At the [un]prompted conference, experts formed the Zero Day Clock coalition, arguing that vulnerability management needs “radical rethinking” because time-to-exploit for new vulnerabilities is plummeting. When AI can discover hundreds of bugs in weeks, disclosure timelines designed for human-paced research no longer work. OpenAI released Aardvark, an AI security researcher that autonomously finds, validates, and helps fix vulnerabilities at scale, achieving 92% recall on known vulnerabilities in benchmarks. That’s a powerful defensive tool. However, it’s also a blueprint for offensive capabilities.
What This Means for Linux Security
The 23-year-old NFS bug proves that manual code review and existing automated tools are insufficient.

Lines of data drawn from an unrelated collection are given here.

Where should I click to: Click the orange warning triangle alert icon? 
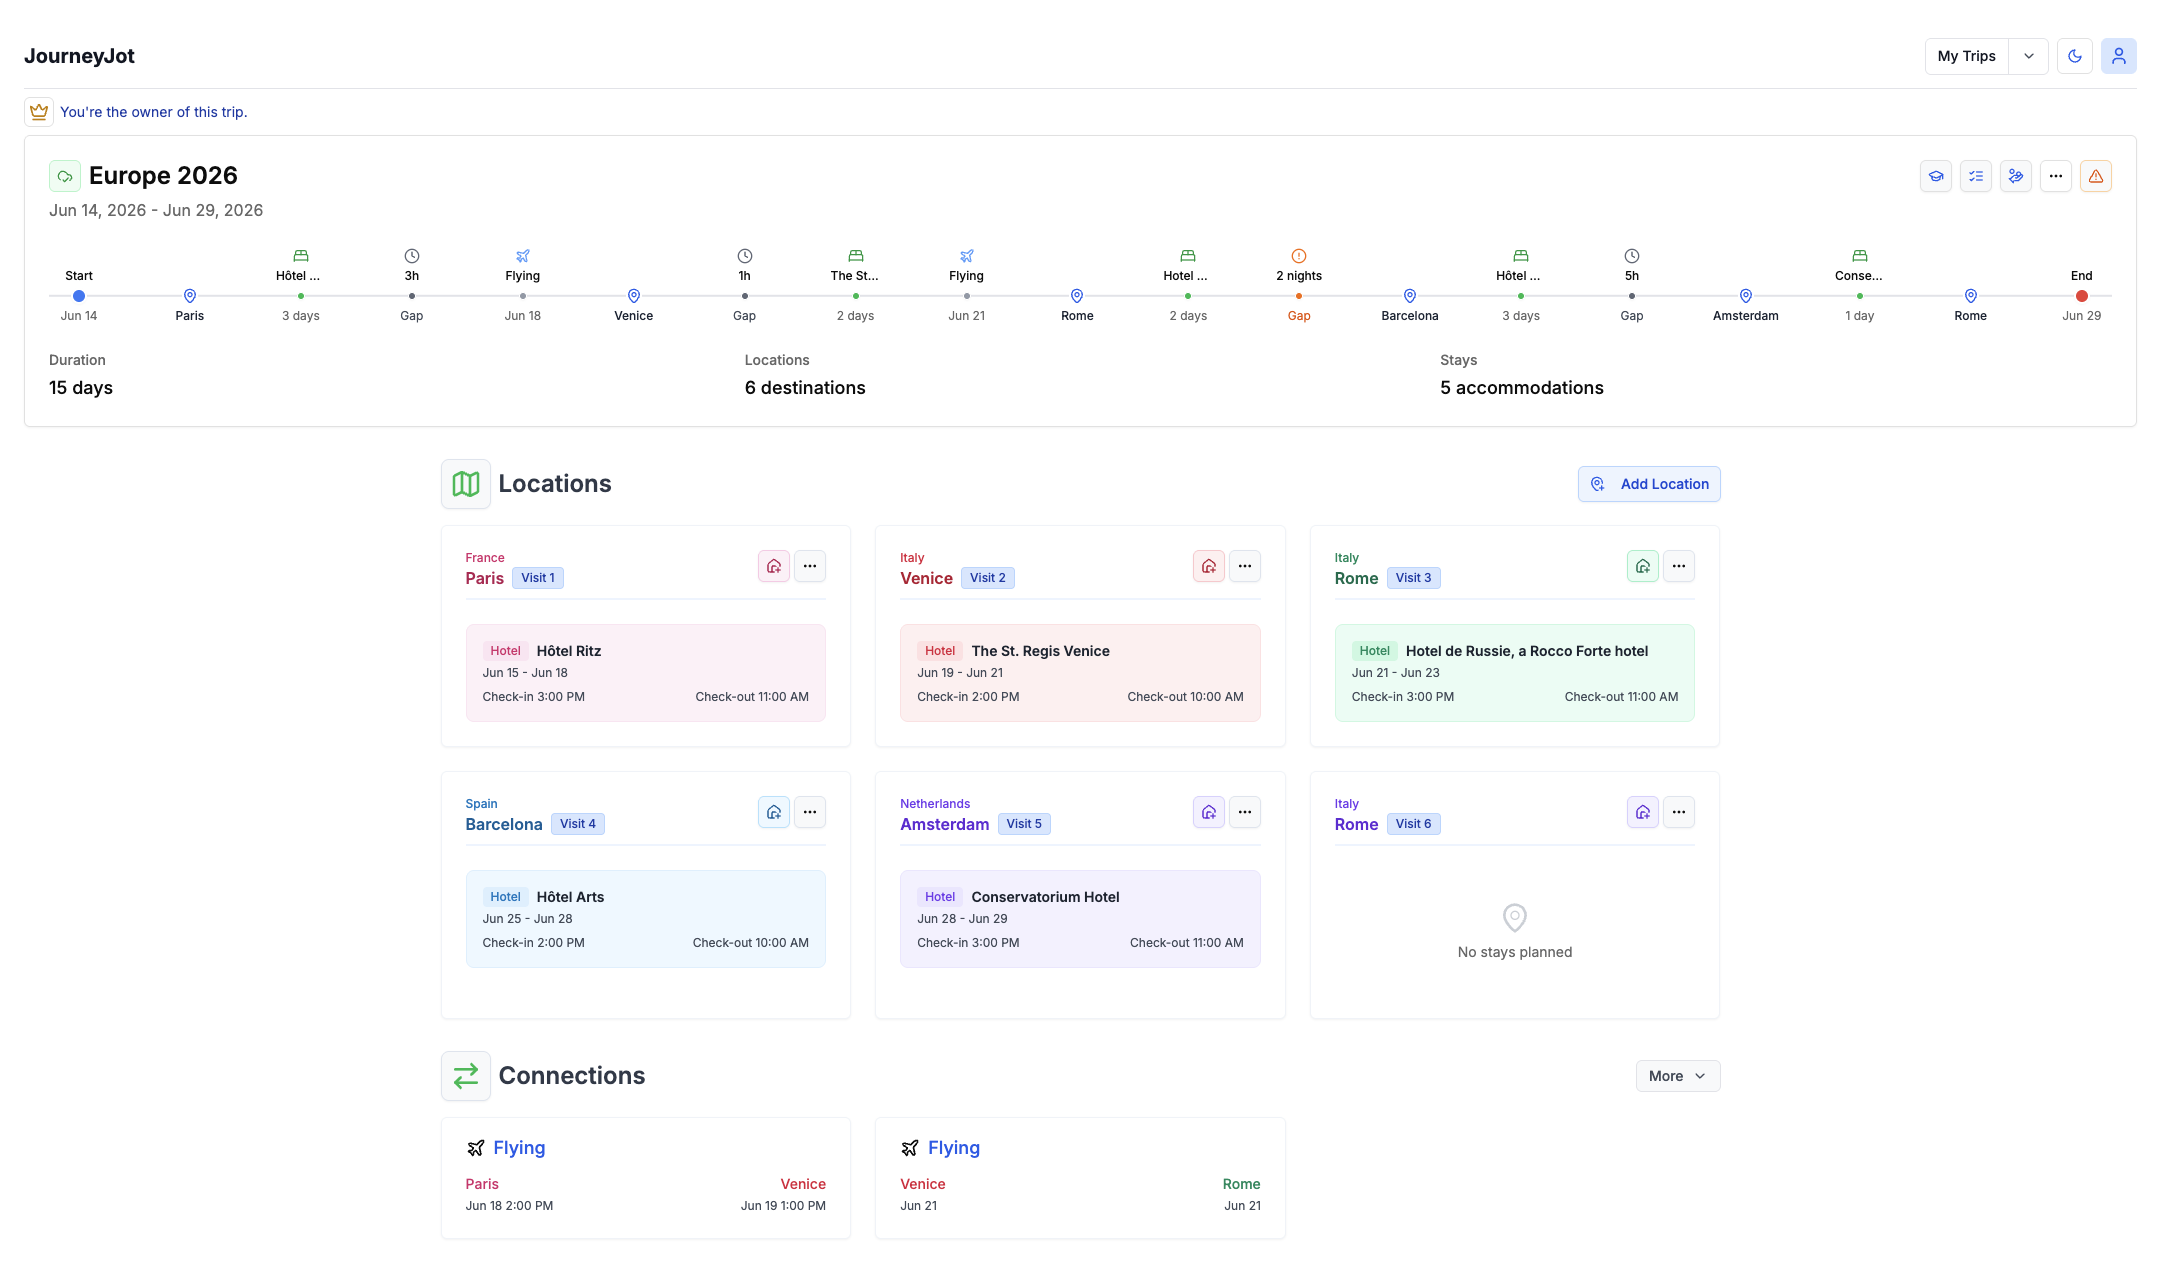tap(2097, 176)
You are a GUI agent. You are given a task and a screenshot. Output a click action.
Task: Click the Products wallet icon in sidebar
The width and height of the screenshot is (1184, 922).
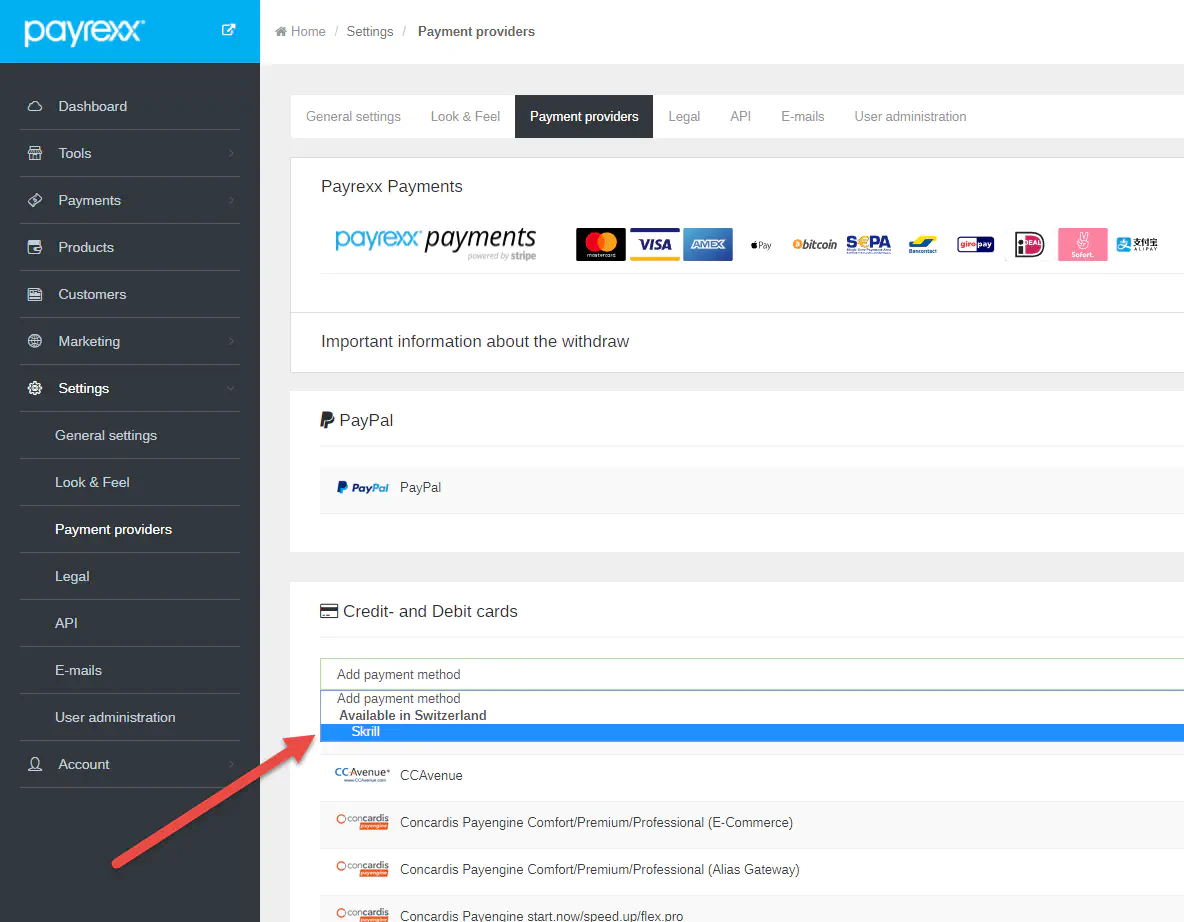[x=35, y=247]
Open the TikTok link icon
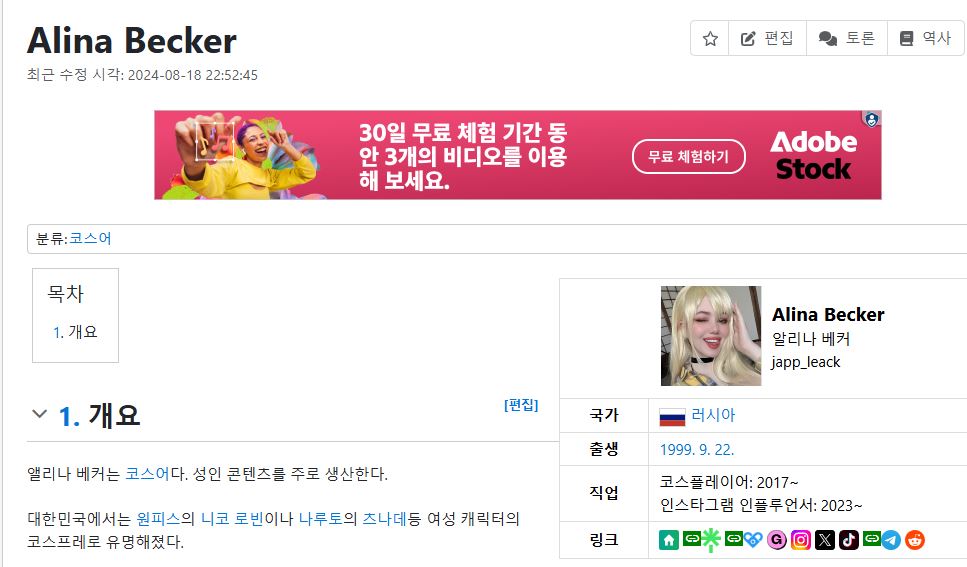This screenshot has width=967, height=567. point(849,540)
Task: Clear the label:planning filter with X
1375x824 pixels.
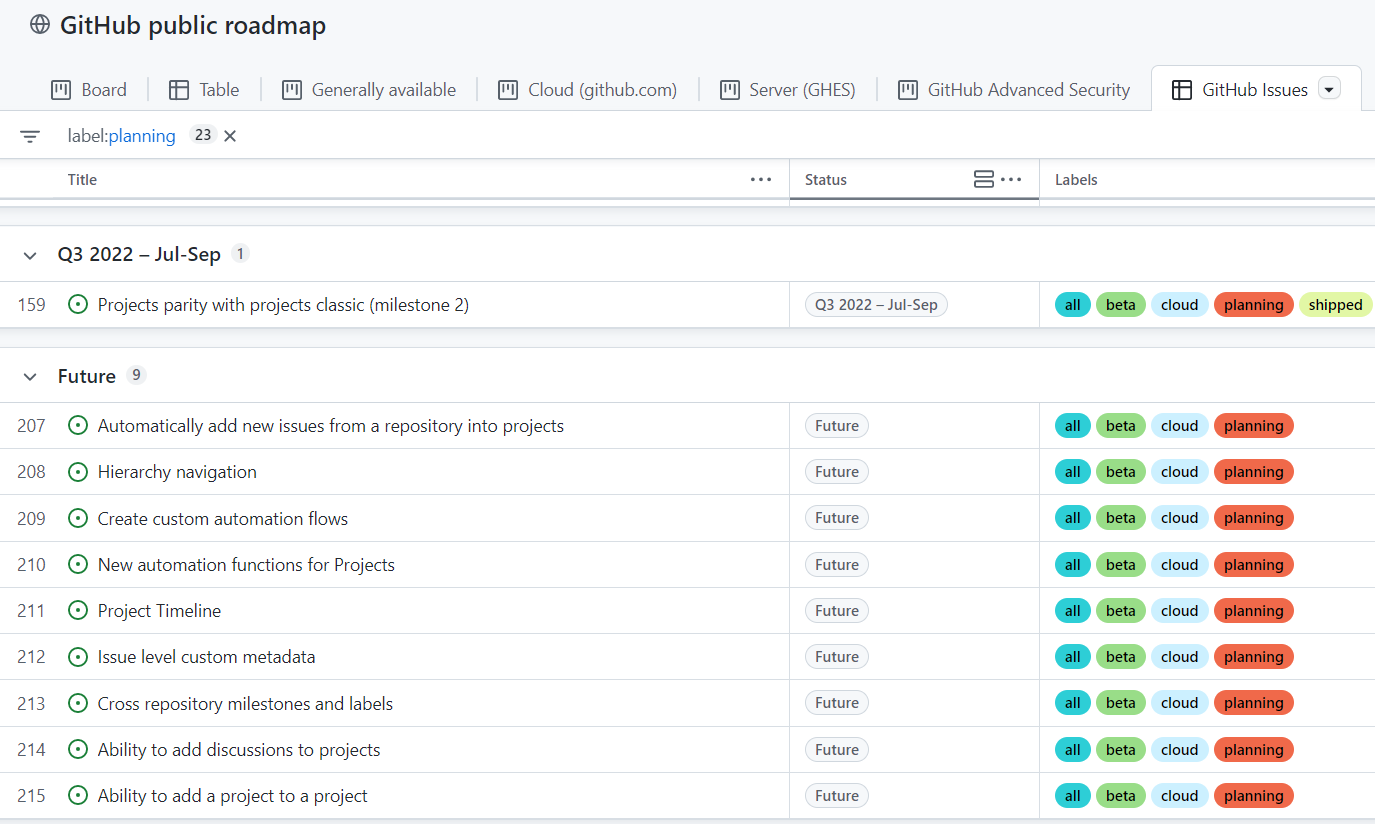Action: (230, 136)
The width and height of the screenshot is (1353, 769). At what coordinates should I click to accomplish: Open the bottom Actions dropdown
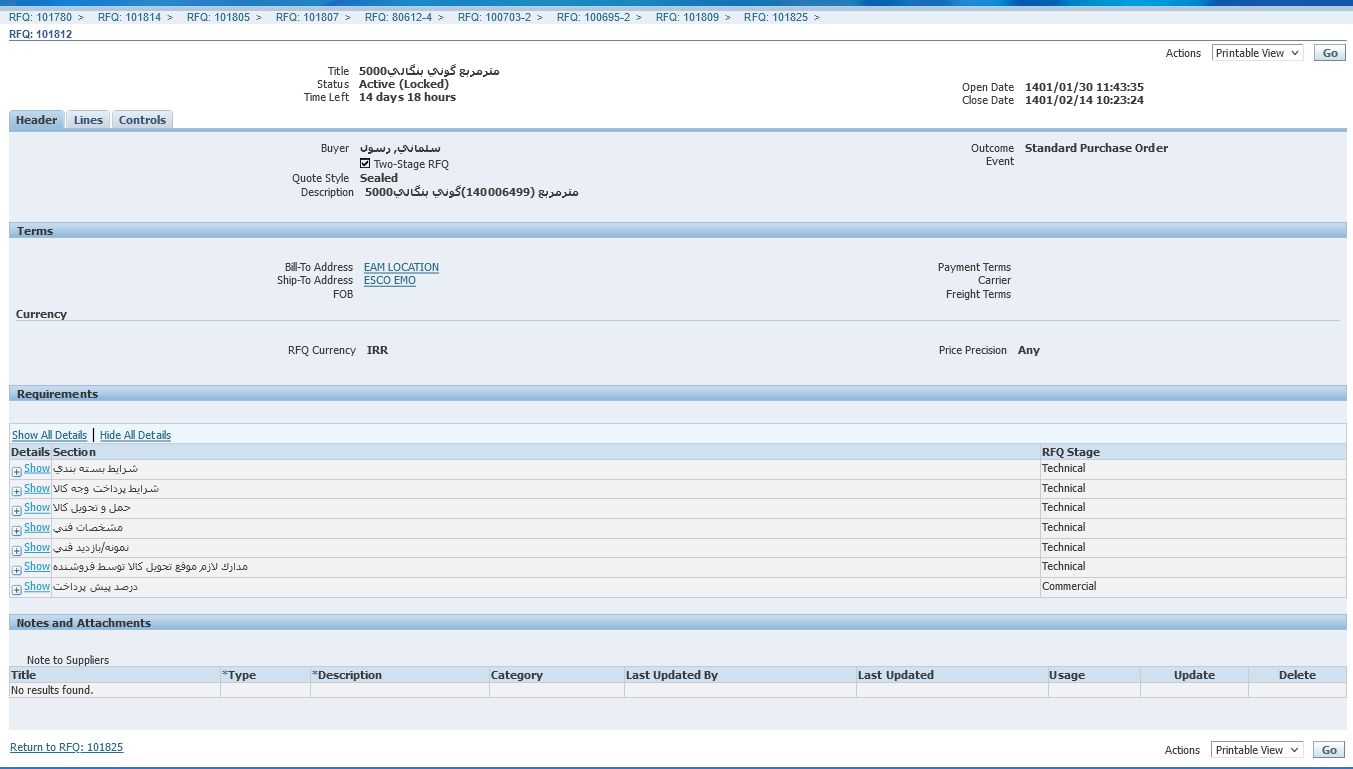click(1257, 750)
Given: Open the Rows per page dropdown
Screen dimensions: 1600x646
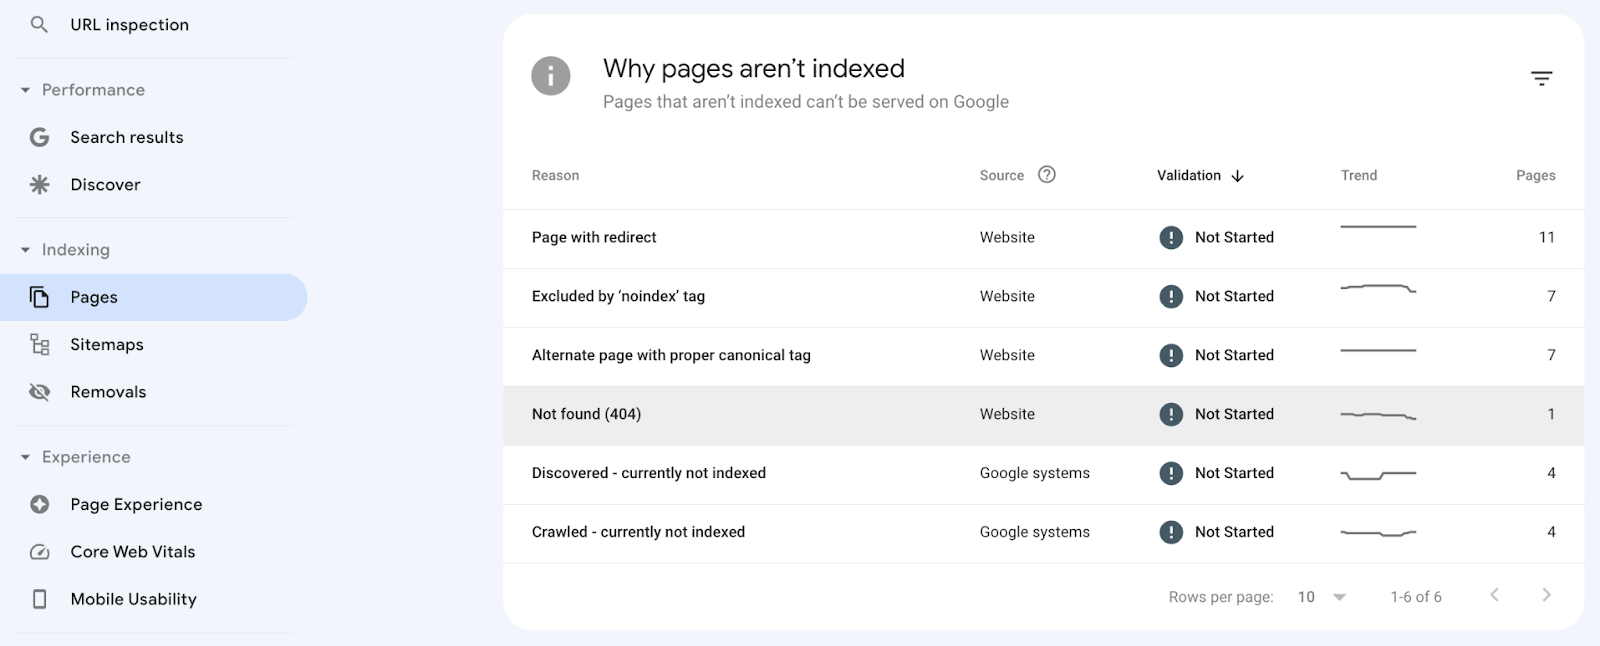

NFSv4 has a long history of security issues—CVE-2022-43945 was a buffer overflow “in kernel code for decades,” patched only in 2022. Multiple vulnerabilities in code that’s 20+ years old suggest a systemic problem: legacy code isn’t being audited effectively.
AI changes the economics. Re-auditing millions of lines of kernel code was impractical when it required human experts spending months on review. Now it’s feasible. Security teams need to integrate AI into vulnerability management workflows. Maintainers should prepare for a flood of AI-discovered bugs. And everyone should ask: if a 23-year-old bug was hiding in one of the most scrutinized codebases in the world, what else are we missing?
Carlini’s findings aren’t a one-off curiosity. They’re evidence that AI has crossed a threshold in security research—finding complex bugs that human experts overlook, at a scale and speed humans cannot match. The question isn’t whether AI will transform vulnerability discovery. It’s how fast both attackers and defenders adapt.